The Octagon House is located at 1799 New York Avenue, Northwest in the Foggy Bottom neighborhood of D.C. (MAP), just a block away from the White House.  This three-story brick house was designed by Dr. William Thornton, the original architect of the U.S. Capitol Building, using a plan which combined a circle, two rectangles, and a triangle in order to adapt to the irregular-shaped lot on which it sits.  Why this six-sided building is named the Octagon remains a subject of debate. Some say that even though the main room is a circle, it resembled octagonal rooms common in England; others say it’s for the eight angles formed by the odd shape of the six walls–an old definition of an octagon.  Construction began in 1799, and the house was completed in 1802.  It was declared a National Historic Landmark in 1960, and was placed on the National Register of Historic Places.

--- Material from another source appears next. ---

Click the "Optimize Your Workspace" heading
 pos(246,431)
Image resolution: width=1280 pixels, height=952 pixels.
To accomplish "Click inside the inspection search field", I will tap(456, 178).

The Octagon House was initially known as the Colonel John Tayloe III House, after the original owner.  Colonel Tayloe was reputed to be the richest Virginian plantation owner of his time, and built the house in D.C. at the suggestion of George Washington.  For Tayloe, a young entrepreneur with political aspirations, being close to the center of  the Federal government was a powerful incentive to invest in the still-developing national capitol city.  Upon completion in 1802, The Octagon House became one of the most important homes in D.C., welcoming visitors who included Thomas Jefferson, James Monroe, John Quincy Adams, Andrew Jackson, Stephen Decatur, Daniel Webster, Henry Clay, the Marquis de Lafayette, and John C. Calhoun.

During the War of 1812, when British troops were advancing on D.C., the Tayloes approached the French ambassador and offered use of their home as the French embassy. The offer was accepted, and the French ambassador notified the British.  The ambassador also declared the home French territory be designating it as an embassy, and flew the French flag, thus ensuring the house survived intact.

Subsequently, after “The Burning of Washington” by the British in 1814, in which many prominent buildings in D.C. were destroyed, including The U.S. Capitol Building and The White House, Colonel Tayloe offered the use of his home to President James Madison and his wife, Dolley, for use as a temporary “Executive Mansion.”  President Madison used the circular room above the entrance as a study, and signed the ratification papers for the Treaty of Ghent there, which ended the War of 1812.  This treaty still governs relations between the U.S. and Great Britain.

Although Colonel Tayloe died in 1828, Mrs. Tayloe continued to play an active role as a prominent social figure in D.C. and lived in The Octagon until her death in 1855. The Tayloe family sold the house that same year. It was used as a hospital during the Civil War, and as an apartment building in the post-war period.  The Octagon House became the home of the American Institute of Architects (AIA) near the end of the 19th century, which  took ownership of the property in 1902.

The AIA eventually moved its headquarters to a larger building located directly behind it.  Today, the AIA owns the Octagon House, and provides for the building’s continued care and operation through AIA Legacy, Inc.